Problem requirements:
In the entries that follow, find the line containing "Click the Connect", then output exactly every line from the first through that one.

[Opening Raw data section]

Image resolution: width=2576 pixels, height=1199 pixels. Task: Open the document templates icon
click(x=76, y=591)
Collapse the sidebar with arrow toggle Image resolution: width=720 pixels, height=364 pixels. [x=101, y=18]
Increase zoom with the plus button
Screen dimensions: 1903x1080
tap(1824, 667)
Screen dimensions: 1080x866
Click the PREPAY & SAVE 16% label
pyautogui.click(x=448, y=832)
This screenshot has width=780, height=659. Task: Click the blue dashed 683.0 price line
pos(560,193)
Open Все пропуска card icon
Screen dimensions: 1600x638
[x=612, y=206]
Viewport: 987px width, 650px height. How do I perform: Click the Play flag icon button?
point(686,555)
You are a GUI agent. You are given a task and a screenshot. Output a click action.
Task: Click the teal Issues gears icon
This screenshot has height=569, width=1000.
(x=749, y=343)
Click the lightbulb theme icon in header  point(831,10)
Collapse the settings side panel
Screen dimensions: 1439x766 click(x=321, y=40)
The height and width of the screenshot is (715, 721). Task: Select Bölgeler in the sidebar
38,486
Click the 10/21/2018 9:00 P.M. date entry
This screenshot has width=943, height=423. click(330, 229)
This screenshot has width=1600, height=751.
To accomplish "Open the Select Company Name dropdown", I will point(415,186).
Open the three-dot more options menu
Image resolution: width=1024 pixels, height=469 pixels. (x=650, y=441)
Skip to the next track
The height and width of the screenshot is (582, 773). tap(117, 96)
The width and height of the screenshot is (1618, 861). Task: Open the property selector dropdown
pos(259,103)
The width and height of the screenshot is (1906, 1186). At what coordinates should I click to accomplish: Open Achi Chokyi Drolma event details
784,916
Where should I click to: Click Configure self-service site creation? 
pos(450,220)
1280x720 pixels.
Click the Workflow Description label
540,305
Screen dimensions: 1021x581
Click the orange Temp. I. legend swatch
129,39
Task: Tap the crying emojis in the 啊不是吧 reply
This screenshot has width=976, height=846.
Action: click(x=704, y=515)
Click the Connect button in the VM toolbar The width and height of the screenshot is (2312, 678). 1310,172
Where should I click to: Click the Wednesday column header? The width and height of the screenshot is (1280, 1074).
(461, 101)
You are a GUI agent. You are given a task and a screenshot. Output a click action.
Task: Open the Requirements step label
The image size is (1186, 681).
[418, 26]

[Closing Raw data section]

Written solution:
Image resolution: width=2576 pixels, height=1199 pixels. Task: Open the document templates icon
click(x=76, y=591)
Collapse the sidebar with arrow toggle Image resolution: width=720 pixels, height=364 pixels. [x=101, y=18]
Increase zoom with the plus button
Screen dimensions: 1903x1080
tap(1824, 667)
Screen dimensions: 1080x866
Click the PREPAY & SAVE 16% label
pyautogui.click(x=448, y=832)
This screenshot has width=780, height=659. Task: Click the blue dashed 683.0 price line
pos(560,193)
Open Все пропуска card icon
Screen dimensions: 1600x638
[x=612, y=206]
Viewport: 987px width, 650px height. How do I perform: Click the Play flag icon button?
point(686,555)
You are a GUI agent. You are given a task and a screenshot. Output a click action.
Task: Click the teal Issues gears icon
This screenshot has height=569, width=1000.
(x=749, y=343)
Click the lightbulb theme icon in header  point(831,10)
Collapse the settings side panel
Screen dimensions: 1439x766 click(x=321, y=40)
The height and width of the screenshot is (715, 721). Task: Select Bölgeler in the sidebar
38,486
Click the 10/21/2018 9:00 P.M. date entry
This screenshot has width=943, height=423. click(330, 229)
This screenshot has width=1600, height=751.
To accomplish "Open the Select Company Name dropdown", I will point(415,186).
Open the three-dot more options menu
Image resolution: width=1024 pixels, height=469 pixels. (x=650, y=441)
Skip to the next track
The height and width of the screenshot is (582, 773). tap(117, 96)
The width and height of the screenshot is (1618, 861). Task: Open the property selector dropdown
pos(259,103)
The width and height of the screenshot is (1906, 1186). At what coordinates should I click to accomplish: Open Achi Chokyi Drolma event details
784,916
Where should I click to: Click Configure self-service site creation? 
pos(450,220)
1280x720 pixels.
Click the Workflow Description label
540,305
Screen dimensions: 1021x581
Click the orange Temp. I. legend swatch
129,39
Task: Tap the crying emojis in the 啊不是吧 reply
This screenshot has width=976, height=846.
Action: click(x=704, y=515)
Click the Connect button in the VM toolbar The width and height of the screenshot is (2312, 678). 1310,172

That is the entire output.